3 trombe, timpani, corno da caccia, 2 flauti traversi, 2 oboi,2 oboi d'amore, 2 fagotti, 2 violini, viola, basso continuo, 2 cori. Solisti: soprano, contralto, tenore, basso.

Movimenti
  • I Missa (Kyrie e Gloria)
  • II Symbolum Nicenum, o Credo
  • III Sanctus
  • IV Osanna, Benedictus, Agnus Dei et Dona nobis pacem

La Messa in Si minore (BWV 232) è una composizione di musica sacra scritta da Johann Sebastian Bach. Come il nome stesso spiega, si tratta della trasposizione musicale della Messa in lingua latina, quella che viene popolarmente definita messa cantata. Alcune parti della Messa in Si minore risalgono al 1724, tuttavia l'insieme è stato completato nella forma attuale nel 1749, l'anno prima della morte del compositore, avvenuta nel 1750.

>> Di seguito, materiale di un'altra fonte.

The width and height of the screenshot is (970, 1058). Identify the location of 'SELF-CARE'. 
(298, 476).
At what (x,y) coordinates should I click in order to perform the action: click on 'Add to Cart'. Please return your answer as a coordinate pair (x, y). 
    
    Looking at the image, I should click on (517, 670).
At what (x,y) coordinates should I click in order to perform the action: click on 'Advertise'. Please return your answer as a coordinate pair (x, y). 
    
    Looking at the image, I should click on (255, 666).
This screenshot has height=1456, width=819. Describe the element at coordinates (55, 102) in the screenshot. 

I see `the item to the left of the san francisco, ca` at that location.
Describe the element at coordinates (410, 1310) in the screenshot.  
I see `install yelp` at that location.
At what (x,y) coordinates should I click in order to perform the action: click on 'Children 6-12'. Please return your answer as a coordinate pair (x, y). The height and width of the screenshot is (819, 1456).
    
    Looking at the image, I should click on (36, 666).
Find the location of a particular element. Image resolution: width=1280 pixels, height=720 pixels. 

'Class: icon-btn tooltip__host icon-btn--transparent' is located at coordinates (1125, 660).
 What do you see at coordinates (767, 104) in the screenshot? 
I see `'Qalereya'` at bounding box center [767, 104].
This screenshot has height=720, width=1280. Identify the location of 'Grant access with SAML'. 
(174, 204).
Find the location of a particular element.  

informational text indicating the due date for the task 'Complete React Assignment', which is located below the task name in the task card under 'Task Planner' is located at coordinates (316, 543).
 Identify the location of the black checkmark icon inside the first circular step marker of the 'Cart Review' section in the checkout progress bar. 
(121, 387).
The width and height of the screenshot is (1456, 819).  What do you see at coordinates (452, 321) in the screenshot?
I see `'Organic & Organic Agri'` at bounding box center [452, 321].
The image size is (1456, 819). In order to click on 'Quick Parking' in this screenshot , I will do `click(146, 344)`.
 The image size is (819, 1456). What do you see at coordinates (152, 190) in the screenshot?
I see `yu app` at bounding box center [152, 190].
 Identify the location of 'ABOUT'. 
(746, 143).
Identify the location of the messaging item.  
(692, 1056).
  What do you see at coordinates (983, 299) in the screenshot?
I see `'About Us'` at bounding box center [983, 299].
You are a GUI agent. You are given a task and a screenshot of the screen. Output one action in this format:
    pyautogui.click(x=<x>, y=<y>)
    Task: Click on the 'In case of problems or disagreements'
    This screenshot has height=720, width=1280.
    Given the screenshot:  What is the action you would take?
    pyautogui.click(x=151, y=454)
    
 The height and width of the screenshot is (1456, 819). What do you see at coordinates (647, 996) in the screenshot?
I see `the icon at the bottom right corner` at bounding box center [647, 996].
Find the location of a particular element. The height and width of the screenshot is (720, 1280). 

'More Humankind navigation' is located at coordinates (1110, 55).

Storia e genesi dell'opera[modifica | modifica sorgente]

Manoscritto del Credo

Quello di Die Hohe Messe in H-moll o Grande Messa in si minore non è il titolo originale bachiano, ma venne attribuito all'opera nella prima edizione a stampa, nel 1845. La scelta del titolo fu sicuramente legata al concetto tedesco di Missa solemnis divenuto popolare grazie all'op. 123 di Beethoven.
L'opera non nacque come discorso coerente, ma in tempi diversi (1724; 1733; 1747-1749), come molte altre composizioni di Bach.

Bach compose ciò che sarebbe diventato il Gloria della Messa in Si minore per il giorno di Natale del 1724 e aggiunse, nel 1731, un Kyrie così da poter presentare una Messa breve (Kyrie e Gloria, BWV232a) al principe di Sassonia Federico Augusto II, assieme alla richiesta di poter aggiungere al proprio nome il titolo di "compositore della corte del principe di Sassonia", una mossa grazie alla quale Bach sperava di rimanere a Lipsia, dove era protagonista di qualche schermaglia politica con l'amministrazione cittadina. La partitura non fu mai eseguita, fino al 1737, quando Bach decise di rivisitarla. Cominciò con revisioni minori al Kyrie e al Gloria, poi aggiunse il Credo e il Sanctus nei due anni seguenti. Nel 1749, Bach era molto malato e trascorse a letto diversi mesi; il manoscritto delle ultime parti della Messa, specialmente l'Osanna all'interno del Sanctus, rivela una grafia vacillante e una notazione irregolare, testimoniando dell'ormai prossima fine del grande compositore.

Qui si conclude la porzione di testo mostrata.